Owning a horse is an enjoyable and rewarding experience.  Unfortunately, owning a horse also often includes the difficult experience of the end of life process, including euthanasia.  While there is no way to make the end of life experience a happy and stress-free experience, having some prior knowledge can certainly improve the process.  Some things to consider learning about are how to make the decision to euthanize your horse, what to do with the horse’s body after euthanasia, and how the euthanasia process typically is performed.

The decision to have your horse euthanized is a difficult one and the reasons that lead to that decision are different in every situation.  It is important to remember that the origin of the word euthanasia is “a beautiful death.”  This implies that euthanasia should preferably be performed at a time before pain and suffering occurs, or becomes too severe.  The idea is to make our best effort to avoid chronic pain and suffering.

EXERCISE REQUIREMENTS. Reproduce word for word the part of the passage on horse euthanasia running from "Owning a horse is" up to and including "typically is performed.".

Collected data
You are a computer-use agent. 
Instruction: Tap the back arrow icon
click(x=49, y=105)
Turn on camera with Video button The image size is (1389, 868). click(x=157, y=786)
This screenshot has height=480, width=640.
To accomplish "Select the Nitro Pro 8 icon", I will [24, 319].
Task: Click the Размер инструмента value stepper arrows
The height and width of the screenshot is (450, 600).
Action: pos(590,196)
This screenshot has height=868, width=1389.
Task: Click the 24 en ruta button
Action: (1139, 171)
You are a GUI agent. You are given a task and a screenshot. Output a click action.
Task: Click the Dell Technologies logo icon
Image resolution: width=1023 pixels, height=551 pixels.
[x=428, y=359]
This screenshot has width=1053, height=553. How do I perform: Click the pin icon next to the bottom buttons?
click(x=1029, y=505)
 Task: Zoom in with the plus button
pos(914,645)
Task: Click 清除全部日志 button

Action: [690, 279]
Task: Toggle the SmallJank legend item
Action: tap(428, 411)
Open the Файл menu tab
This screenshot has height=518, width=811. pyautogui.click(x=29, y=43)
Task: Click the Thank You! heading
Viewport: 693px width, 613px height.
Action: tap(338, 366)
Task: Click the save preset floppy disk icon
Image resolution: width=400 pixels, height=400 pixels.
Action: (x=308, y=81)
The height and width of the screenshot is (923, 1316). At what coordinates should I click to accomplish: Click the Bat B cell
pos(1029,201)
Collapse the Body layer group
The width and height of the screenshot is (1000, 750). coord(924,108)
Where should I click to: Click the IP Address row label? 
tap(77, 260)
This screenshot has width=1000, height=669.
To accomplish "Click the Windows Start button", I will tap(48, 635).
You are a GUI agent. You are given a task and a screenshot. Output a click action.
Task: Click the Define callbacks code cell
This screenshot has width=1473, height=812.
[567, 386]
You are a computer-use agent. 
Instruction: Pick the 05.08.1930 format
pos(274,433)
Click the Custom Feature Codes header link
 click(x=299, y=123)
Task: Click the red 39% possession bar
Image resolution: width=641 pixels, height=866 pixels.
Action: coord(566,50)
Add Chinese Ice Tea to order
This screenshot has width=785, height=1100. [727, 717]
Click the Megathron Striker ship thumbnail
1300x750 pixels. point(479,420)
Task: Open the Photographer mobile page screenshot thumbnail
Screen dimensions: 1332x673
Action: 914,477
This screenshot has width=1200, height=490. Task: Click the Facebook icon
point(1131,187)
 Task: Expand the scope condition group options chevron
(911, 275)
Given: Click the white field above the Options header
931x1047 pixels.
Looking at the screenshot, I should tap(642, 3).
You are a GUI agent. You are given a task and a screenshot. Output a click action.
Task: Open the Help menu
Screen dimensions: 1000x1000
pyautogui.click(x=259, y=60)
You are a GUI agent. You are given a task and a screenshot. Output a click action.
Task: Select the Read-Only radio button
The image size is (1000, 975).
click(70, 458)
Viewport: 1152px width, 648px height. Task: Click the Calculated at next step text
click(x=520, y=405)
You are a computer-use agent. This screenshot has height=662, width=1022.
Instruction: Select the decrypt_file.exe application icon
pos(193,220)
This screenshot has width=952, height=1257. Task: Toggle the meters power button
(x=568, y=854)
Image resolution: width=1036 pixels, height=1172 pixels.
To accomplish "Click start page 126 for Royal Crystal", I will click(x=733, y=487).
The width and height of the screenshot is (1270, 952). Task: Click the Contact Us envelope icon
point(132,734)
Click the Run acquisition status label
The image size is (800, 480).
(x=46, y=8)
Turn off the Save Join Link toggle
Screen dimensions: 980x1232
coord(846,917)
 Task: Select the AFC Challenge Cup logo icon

EXERCISE RESPONSE.
Owning a horse is an enjoyable and rewarding experience.  Unfortunately, owning a horse also often includes the difficult experience of the end of life process, including euthanasia.  While there is no way to make the end of life experience a happy and stress-free experience, having some prior knowledge can certainly improve the process.  Some things to consider learning about are how to make the decision to euthanize your horse, what to do with the horse’s body after euthanasia, and how the euthanasia process typically is performed.